In a first, China’s lunar lander Chang’E-5 has successfully confirmed the presence of water on the surface of the moon in real-time. India’s Chandrayan-1 was the first mission to detect water on the moon in 2008. However, its findings were not shared in real-time but later in September 2009. Other missions also mapped water on the lunar surface from the orbit. But, no mission delivered the confirmation on the presence of water in real-time until the Chang’E-5.

Now, the lander has found water at its landing site near Moon‘s Oceanus Procellarum — translating to ‘Ocean of Storms’ — which is an ancient mare basalt.
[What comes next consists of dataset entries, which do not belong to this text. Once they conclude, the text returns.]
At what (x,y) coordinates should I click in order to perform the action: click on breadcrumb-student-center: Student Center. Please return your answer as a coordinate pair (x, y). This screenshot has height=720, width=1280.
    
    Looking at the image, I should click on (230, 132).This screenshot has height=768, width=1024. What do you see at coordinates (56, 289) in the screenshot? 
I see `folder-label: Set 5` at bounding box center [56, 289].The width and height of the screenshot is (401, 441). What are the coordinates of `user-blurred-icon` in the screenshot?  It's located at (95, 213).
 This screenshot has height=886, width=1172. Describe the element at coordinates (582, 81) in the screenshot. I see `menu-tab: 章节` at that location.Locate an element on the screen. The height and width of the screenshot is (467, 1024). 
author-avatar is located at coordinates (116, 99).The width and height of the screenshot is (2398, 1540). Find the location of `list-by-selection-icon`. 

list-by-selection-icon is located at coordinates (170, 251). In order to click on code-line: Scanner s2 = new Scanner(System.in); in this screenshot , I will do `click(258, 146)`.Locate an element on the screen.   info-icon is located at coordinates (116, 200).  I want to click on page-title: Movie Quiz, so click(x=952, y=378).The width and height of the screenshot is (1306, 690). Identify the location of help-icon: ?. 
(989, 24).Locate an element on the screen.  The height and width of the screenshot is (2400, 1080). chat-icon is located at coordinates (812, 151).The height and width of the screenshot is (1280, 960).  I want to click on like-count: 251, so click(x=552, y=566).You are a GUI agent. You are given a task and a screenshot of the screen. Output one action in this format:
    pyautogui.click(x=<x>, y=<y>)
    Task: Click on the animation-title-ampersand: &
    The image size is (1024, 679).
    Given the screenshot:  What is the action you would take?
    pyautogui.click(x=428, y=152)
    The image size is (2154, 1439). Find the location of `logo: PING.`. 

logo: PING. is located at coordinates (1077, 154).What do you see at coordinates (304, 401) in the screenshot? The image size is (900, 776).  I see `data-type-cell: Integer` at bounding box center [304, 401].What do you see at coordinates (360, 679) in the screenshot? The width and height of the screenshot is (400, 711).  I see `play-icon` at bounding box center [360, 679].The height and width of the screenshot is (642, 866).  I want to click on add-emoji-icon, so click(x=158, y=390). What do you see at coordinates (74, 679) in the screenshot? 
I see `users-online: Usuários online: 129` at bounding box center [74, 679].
The Chang’E-5 sent an on-site definitive signal on the confirmation of water in the basalt’s rock and soil through an onboard spectral analysis in 2020. The findings were then validated through laboratory analysis of samples that Chang’E-5 had brought in 2021.

The findings of the research have been now published in Nature Communications.

“For the first time in the world, the results of laboratory analysis of lunar return samples and spectral data from in-situ lunar surface surveys were used jointly to examine the presence, form and amount of ‘water’ in lunar samples,” said co-author Chunlai Li from the National Astronomical Observatories of the Chinese Academy of Sciences (NAOC).

Chang’E-5 detected around 30 hydroxyl parts per million in soils and rocks on the lunar surface, the report says. Hydroxyl contains one hydrogen and one oxygen atom which are the main constituents of water. In addition, it is also the most common result of water reacting with other matter. The hydroxyl was first detected by the lunar’s mineralogical spectrometer in 11 rock and soil samples and was confirmed by five multi-part laboratory analyses conducted on eight of the samples.

The samples were collected when temperatures on the moon were high and reached 200 degrees Fahrenheit with the surface being the driest. It was also the time of low solar winds which can result in hydration at high enough power.

The hydroxyl collected by Chang’E-5 was majorly contained in a crystalline, phosphate-rich mineral called apatite that is naturally found to be on moon and Earth as well. “This excess hydroxyl is indigenous, demonstrating the presence of lunar-originated internal water in the Chang’E-5 lunar samples, and that water played an important role in the formation and crystallisation of the late lunar basaltic magma,” said Li.

Li added that investigating the lunar water and its source will help to unearth information on the formation and evolution of the moon and the solar system.